→ **Supplied text**:
== Segment start ==
The β-barrel assembly machinery

After passage through the periplasm, OMPs are assembled into the OM via a machinery, recently designated the β-barrel assembly machinery or Bam complex (Fig. 2). The first component of this machinery was identified in Neisseria meningitidis, where it was demonstrated that a highly conserved OMP, designated Omp85, is essential for viability and required for the folding and assembly of all OMPs examined [32]. In a mutant strain, in which the expression of the omp85 gene could be regulated, unfolded forms of OMPs accumulated as periplasmic aggregates when the synthesis of Omp85 was switched off [32, 33]. Similarly, a role in OMP assembly was subsequently demonstrated for the Omp85 homologues of E. coli [3436] and Pseudomonas aeruginosa [37], designated BamA (formerly YaeT) and Opr86, respectively.

The Omp85 homologue of E. coli, BamA, was found to form a complex with four lipoproteins, designated BamB–E (formerly YfgL, NlpB, YfiO, and SmpA, respectively) [36, 38] (Fig. 2). Of these, only BamD is essential for viability [39] and OMP assembly [40], whereas deletion of the other accessory components, which are evolutionarily less well conserved, does not infringe viability and results in relatively mild OMP assembly defects. Interestingly, the BamD homologue of Neisseria gonorrhoeae, designated ComL, is covalently linked to the peptidoglycan layer [41], while bamB mutations were reported to affect peptidoglycan synthesis, possibly by regulating the activity of lytic transglycosylases [42]. Furthermore, many bacteria contain a BamE homologue extended with a peptidoglycan-binding domain, for example the Plp4 protein in Pasteurella haemolytica [43]. These observations suggest that these accessory components may have a role in anchoring the Bam complex to the peptidoglycan and perhaps in modulating the peptidoglycan to facilitate the access of nascent OMPs to this complex. Such a putative peptidoglycan-related role of these accessory components would explain why similar components are absent from the machinery required to assemble β-barrel proteins in mitochondria, which do not contain peptidoglycan. Curiously, BamB was also reported to have protein kinase activity and to be involved in DNA strand-break repair and homologous recombination [44], but all these properties are difficult to reconcile with its OM-associated periplasmic location.
== Segment end ==
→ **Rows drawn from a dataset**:
== Segment start ==
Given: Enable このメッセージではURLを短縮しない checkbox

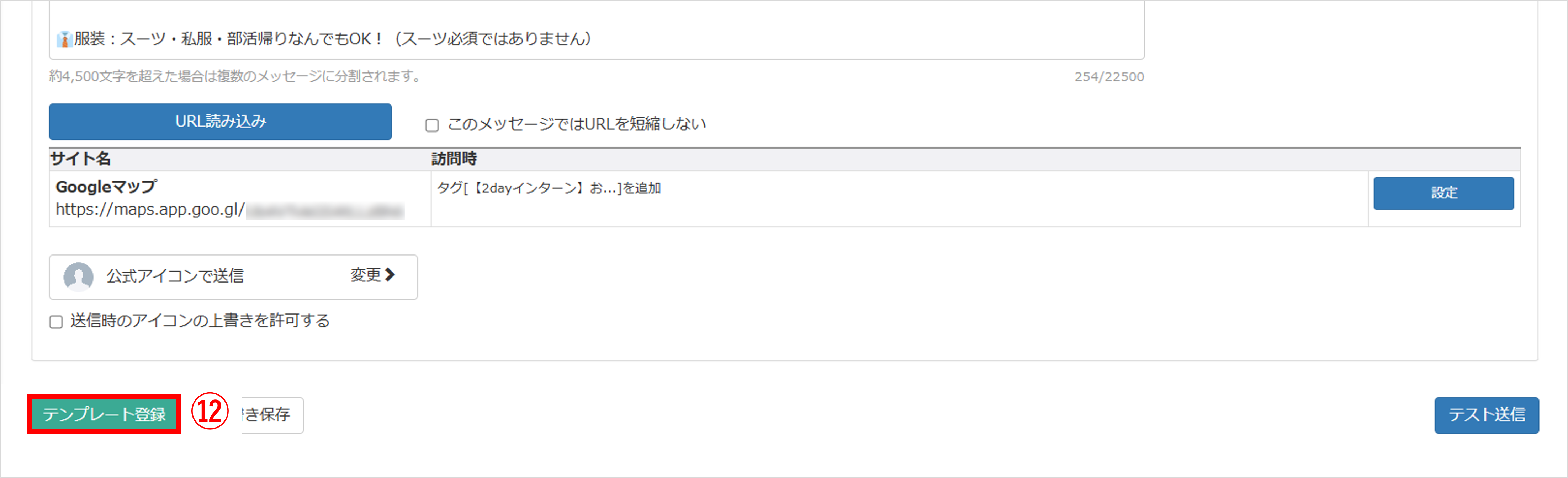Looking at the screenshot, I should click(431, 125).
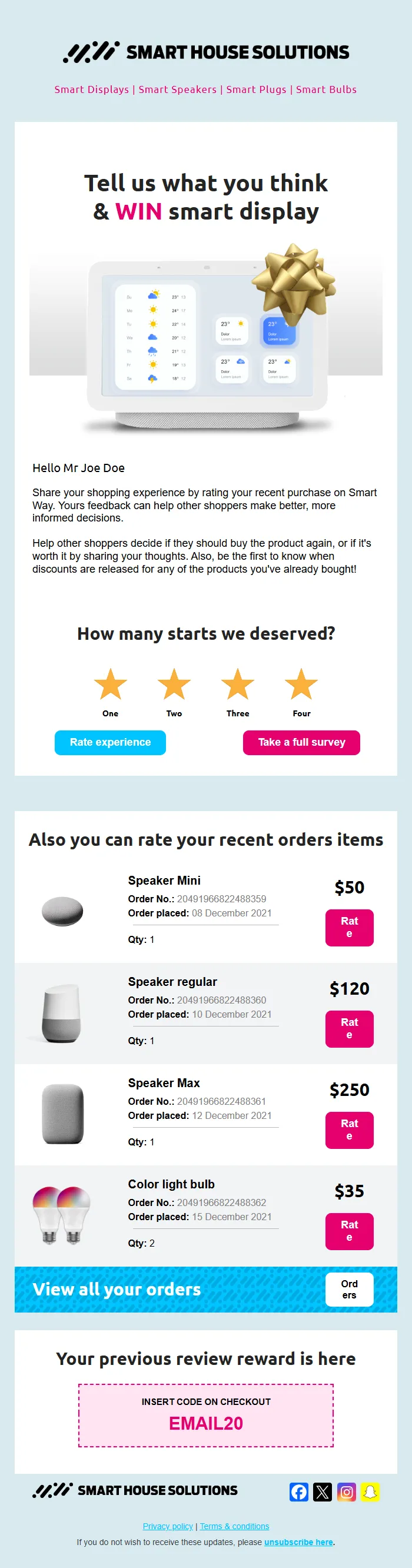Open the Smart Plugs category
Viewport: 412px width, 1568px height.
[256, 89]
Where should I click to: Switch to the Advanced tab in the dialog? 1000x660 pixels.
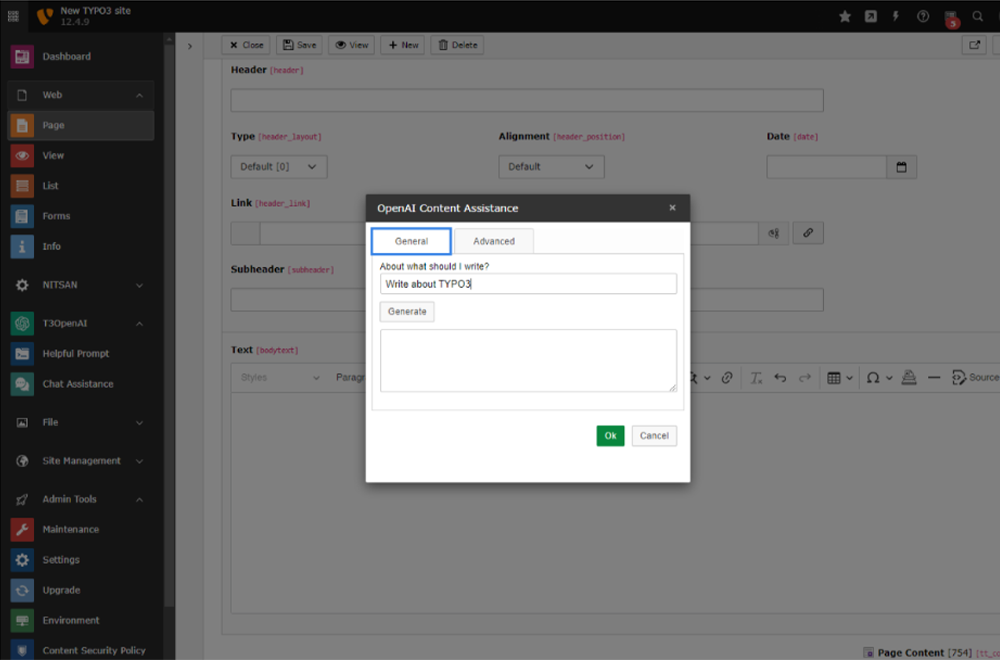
== Segment end ==
→ **Activity list**:
(1) Using the passage on the β-barrel assembly machinery, decide whether each statement agrees with it: (a) Of the four lipoproteins BamB–E, only BamD is essential for viability. (b) The first component of the machinery was identified in E. coli. (c) The Omp85 homologue of Pseudomonas aeruginosa is designated BamA. Answer yes or no for each and quote the words of the passage that decide it.
(2) Quote the passage on the β-barrel assembly machinery word for word from "After passage through" to "and Opr86, respectively.".
The rows are separate material with no connection to the passage on the β-barrel assembly machinery.

→ **Task results**:
(1)
(a) Yes: "Of these, only BamD is essential for viability"
(b) No: "The first component of this machinery was identified in Neisseria meningitidis"
(c) No: "designated BamA (formerly YaeT) and Opr86, respectively"

(2)
After passage through the periplasm, OMPs are assembled into the OM via a machinery, recently designated the β-barrel assembly machinery or Bam complex (Fig. 2). The first component of this machinery was identified in Neisseria meningitidis, where it was demonstrated that a highly conserved OMP, designated Omp85, is essential for viability and required for the folding and assembly of all OMPs examined [32]. In a mutant strain, in which the expression of the omp85 gene could be regulated, unfolded forms of OMPs accumulated as periplasmic aggregates when the synthesis of Omp85 was switched off [32, 33]. Similarly, a role in OMP assembly was subsequently demonstrated for the Omp85 homologues of E. coli [3436] and Pseudomonas aeruginosa [37], designated BamA (formerly YaeT) and Opr86, respectively.